One method for enhancing a volunteer's sense of uniqueness is to praise them for personality traits that they possess. These validations tend to make the volunteer feel good. And this sense of feeling appreciated they foster also makes them feel connected.
A validation is a statement that praises a person's positive characteristics. Some examples of validations include:
- I admire your work ethic.
- I'm impressed at how pleasant you are after a hard day.
- You sure are smart.
- I love your sense of humor.
- You are so good at solving problems.
- I like the way you stay calm in the face of conflict.
- You are such a caring person.
Such statements can be made at any time, without the volunteer having done anything in particular. They are recognition not for the work they do but for the kind of people they are....
In their simplest form, validations begin with phrases such as:
Such statements would be followed by a positive personality trait. For example:
- You sure are smart.
- You always come up with the best ideas.
- You are the hardest worker I've ever seen.
The technical term for this approach in psychology is altercasting, attributing a positive characteristic to someone as a way of motivating them to actually exhibit the characteristic. Validations are even more connecting if they begin with the word "I." For example:
- I admire ...
- I'm impressed by
- I like ...
- I value ...
- I treasure....
Again these phrases are followed by a mention of the trait being praised:
- I admire how pleasant you are at the end of a stressful day.

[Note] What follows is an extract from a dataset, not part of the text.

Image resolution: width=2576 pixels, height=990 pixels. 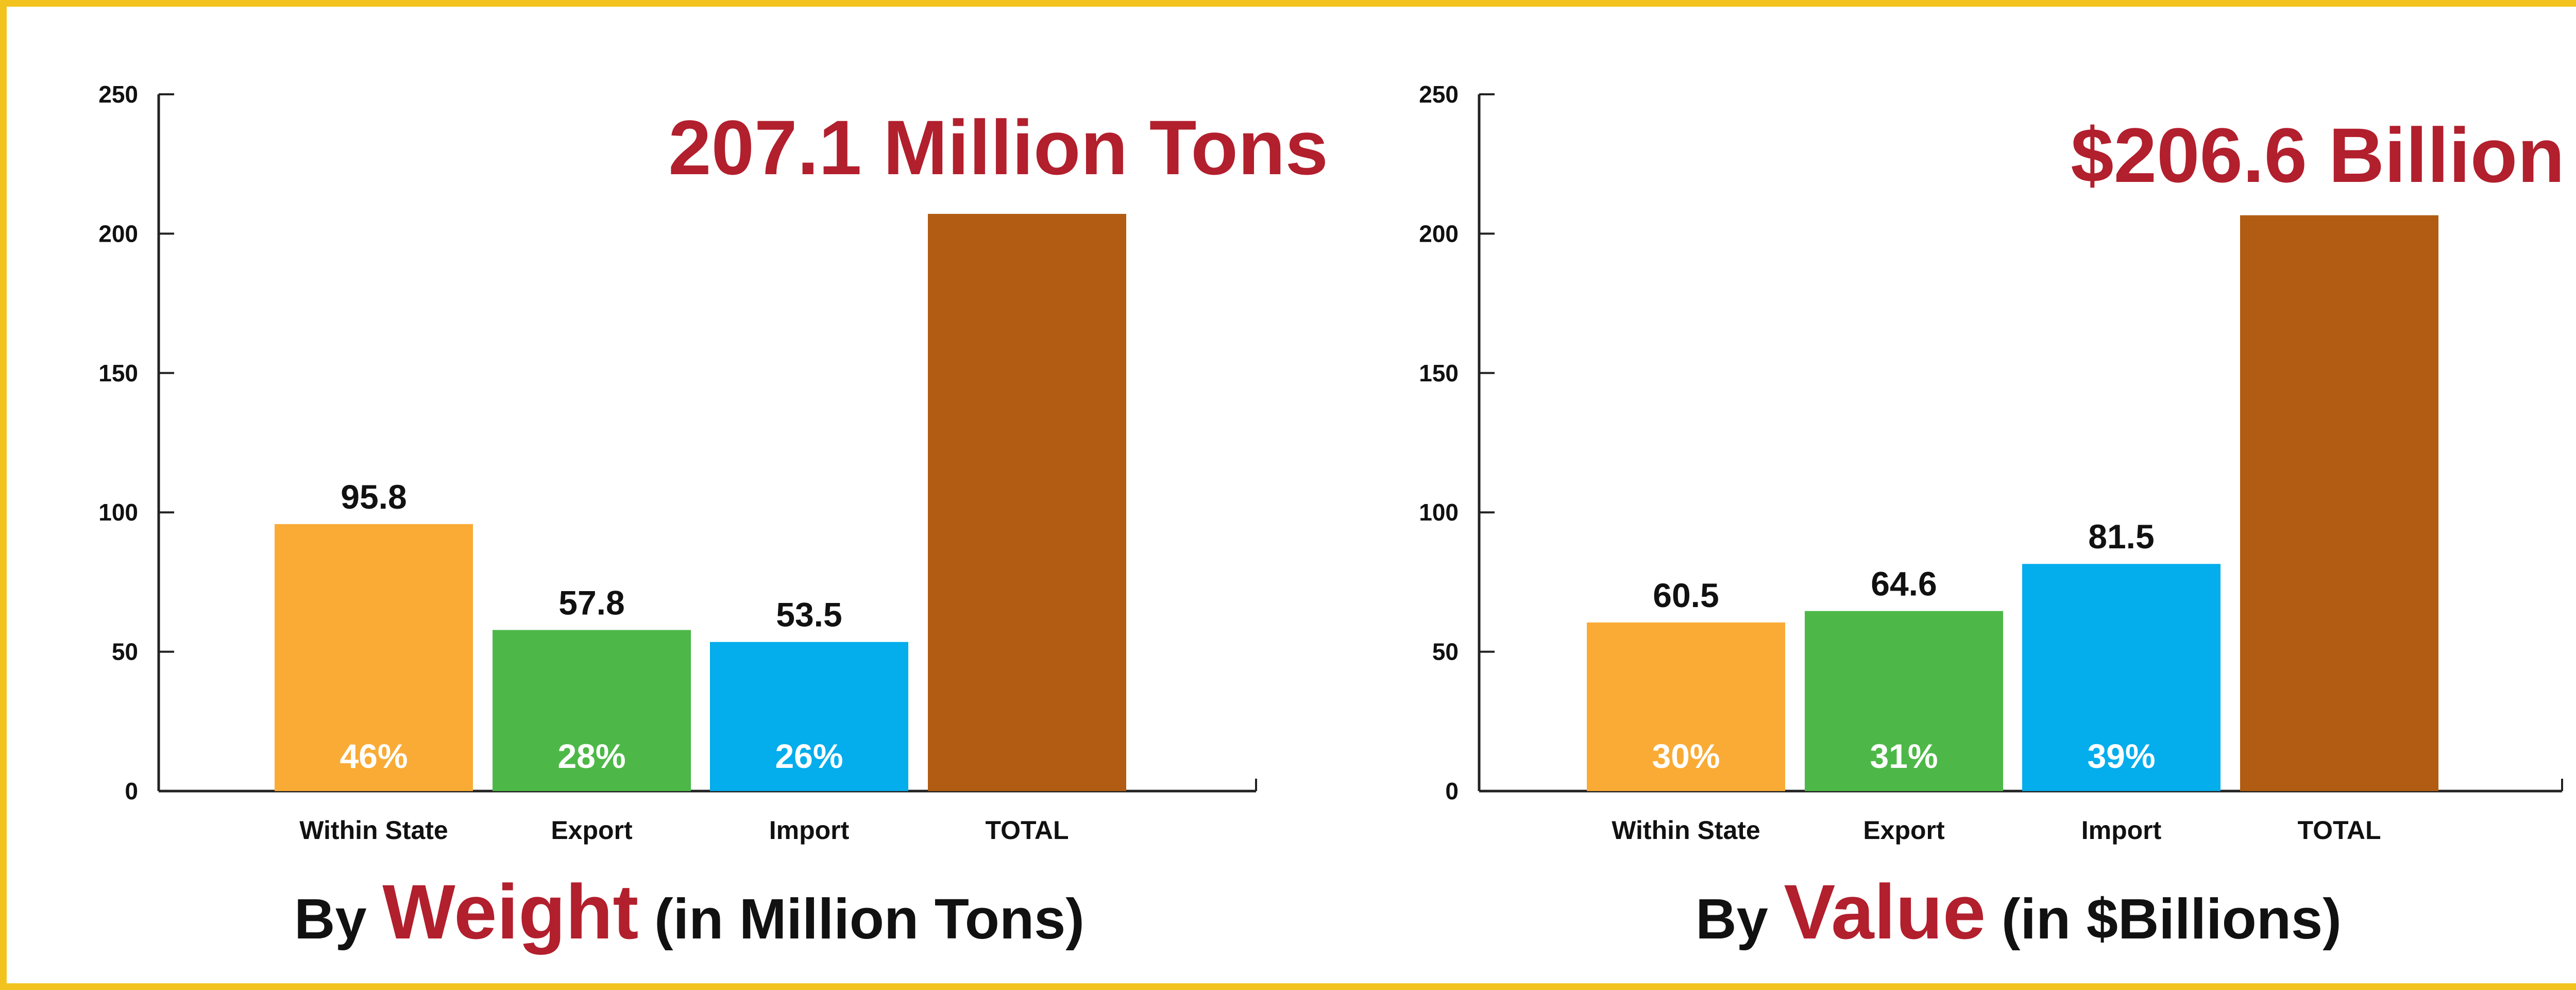 I want to click on chart-title: By Value (in $Billions), so click(x=2019, y=911).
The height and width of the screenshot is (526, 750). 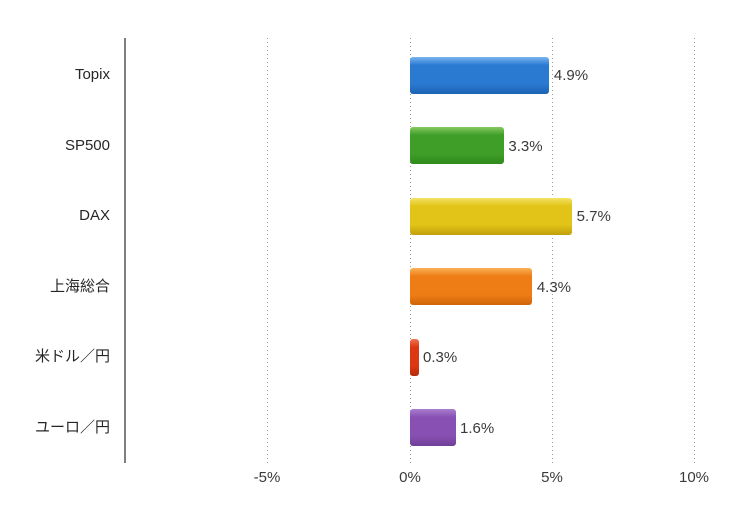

- I'm impressed by your ability to stick to a task.
- I value your keen insight.
- I like the way you keep an even temper.
Because it is likely your volunteers will not have heard many validations in their lives, you should be careful not to overdo it. But once people get used to hearing these kinds of statements from you, they might become comfortable validating each other. A mutually validating environment is one in which people feel connected and unique at the same time.